Screenshot grounding data
__________

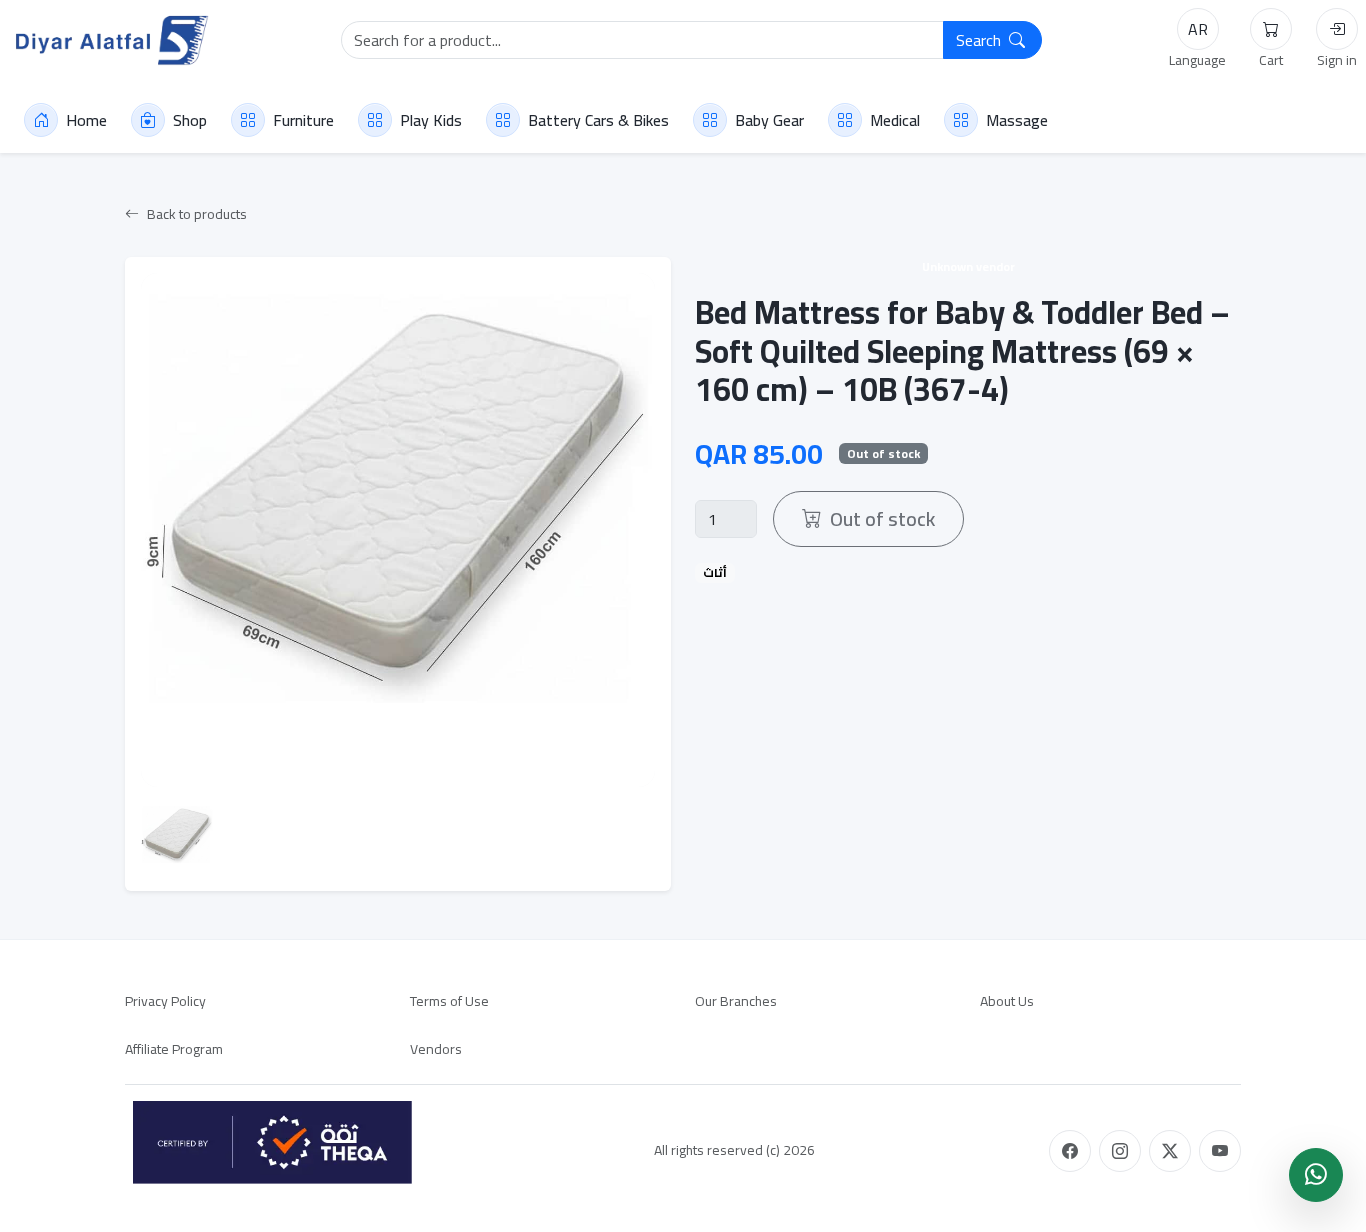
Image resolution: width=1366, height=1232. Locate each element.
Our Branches (736, 1001)
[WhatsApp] (1316, 1175)
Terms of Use (449, 1001)
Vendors (436, 1049)
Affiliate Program (174, 1049)
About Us (1007, 1001)
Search (980, 40)
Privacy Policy (165, 1001)
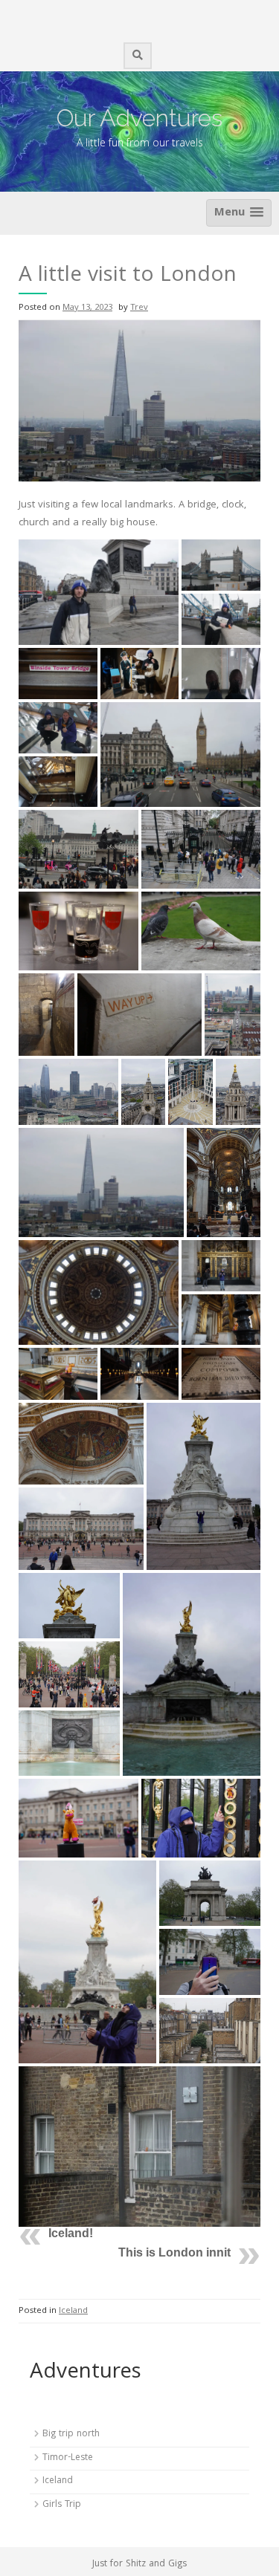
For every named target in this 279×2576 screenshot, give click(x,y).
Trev (139, 308)
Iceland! (70, 2233)
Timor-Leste (67, 2458)
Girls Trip (61, 2505)
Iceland (73, 2311)
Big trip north (71, 2434)
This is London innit (174, 2252)
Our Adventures (139, 118)
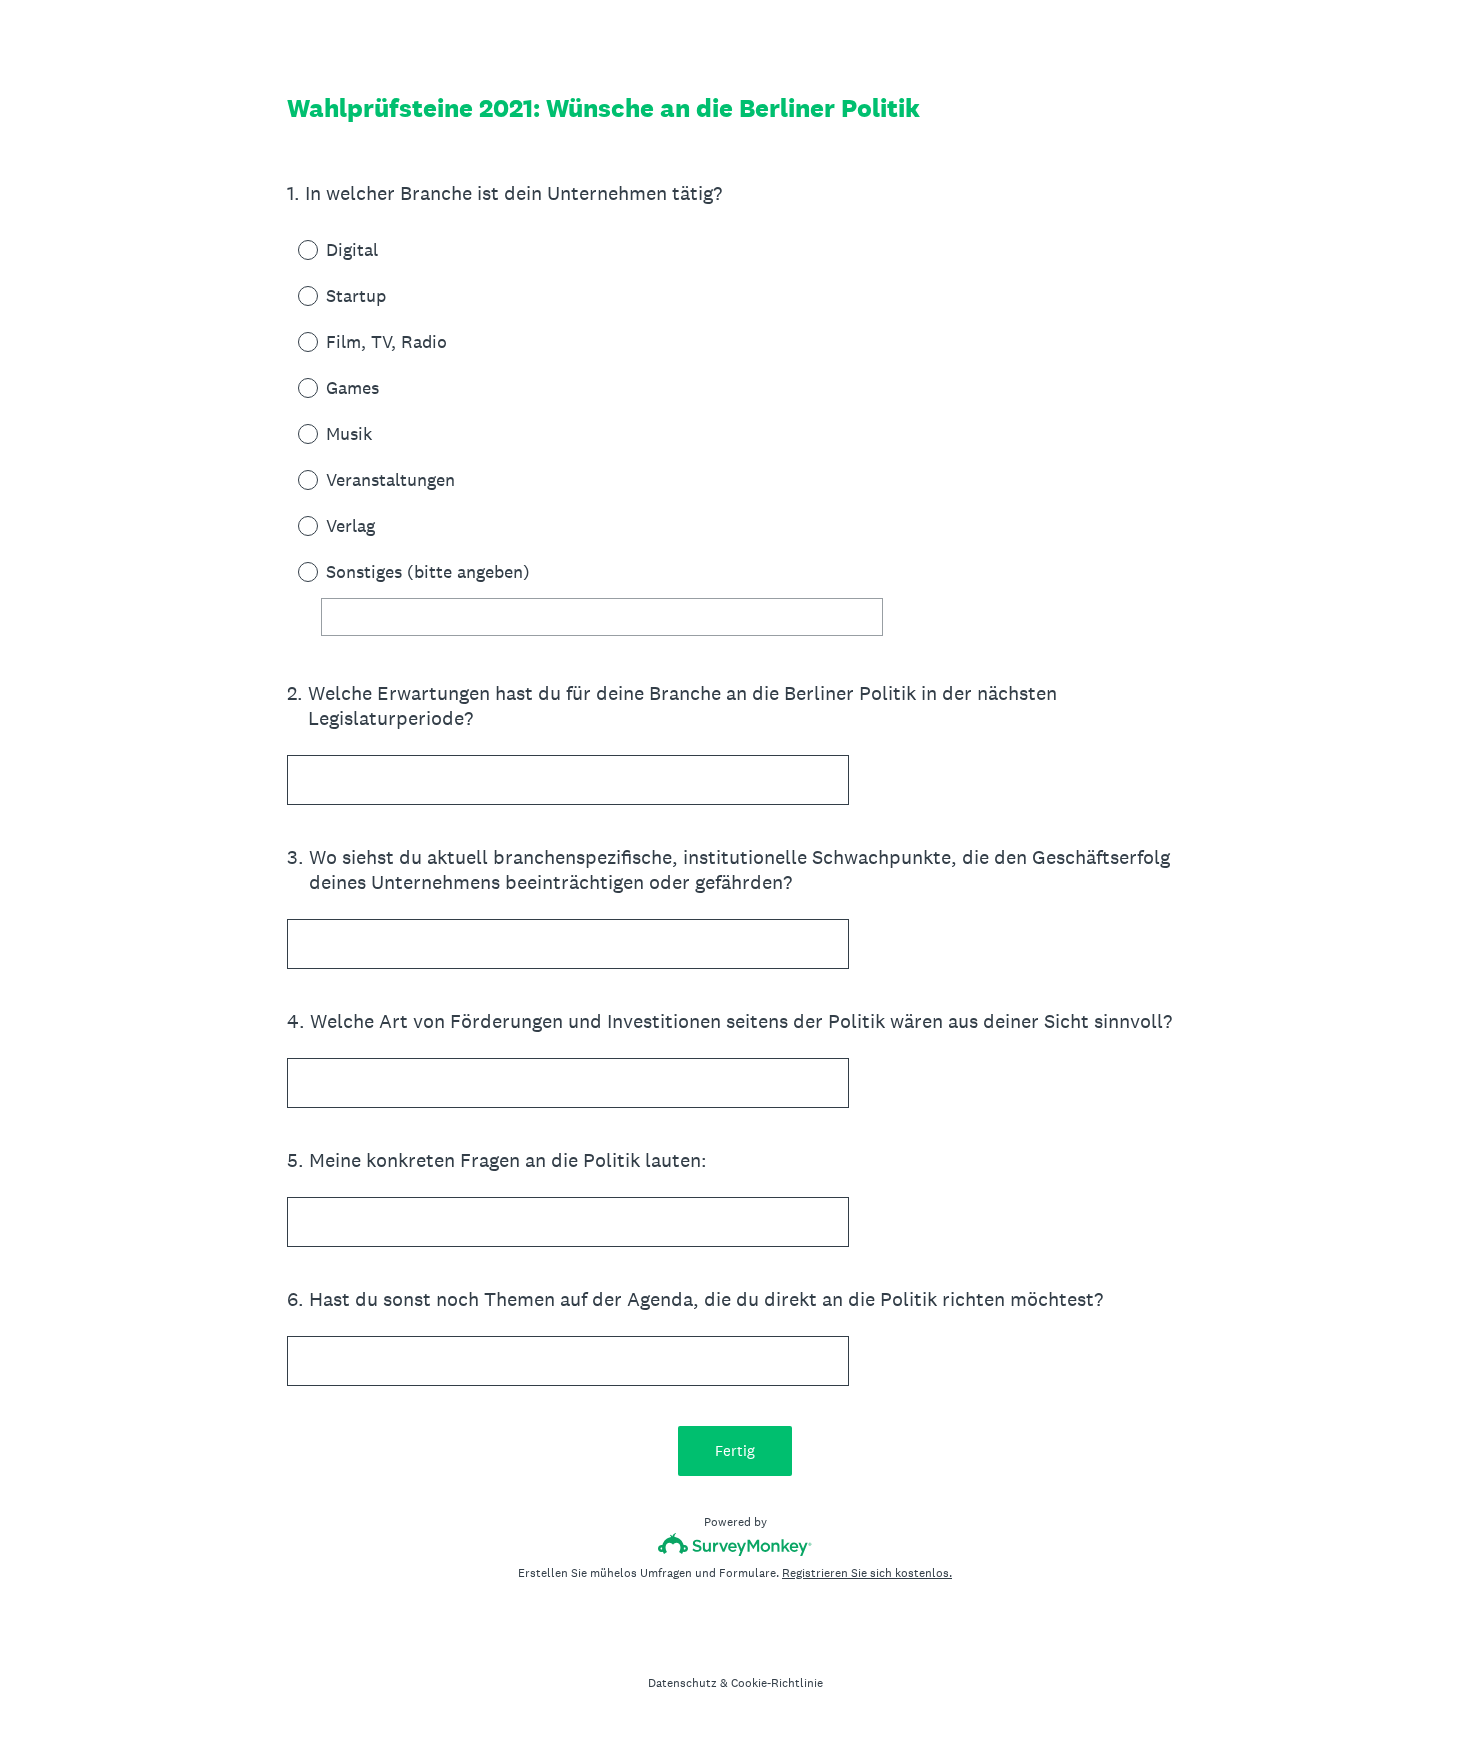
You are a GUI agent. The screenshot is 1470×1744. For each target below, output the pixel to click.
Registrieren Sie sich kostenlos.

__________

▶ [What you will do]
Reproduce the data above exactly, but only from the line containing "Vendors (436, 1049)" through the line containing "Big trip north (71, 2434)". Omit all pictures.

▶ [Solution to this task]
Vendors (436, 1049)
Affiliate Program (174, 1049)
About Us (1007, 1001)
Search (980, 40)
Privacy Policy (165, 1001)
For every named target in this 279×2576 screenshot, give click(x,y).
Trev (139, 308)
Iceland! (70, 2233)
Timor-Leste (67, 2458)
Girls Trip (61, 2505)
Iceland (73, 2311)
Big trip north (71, 2434)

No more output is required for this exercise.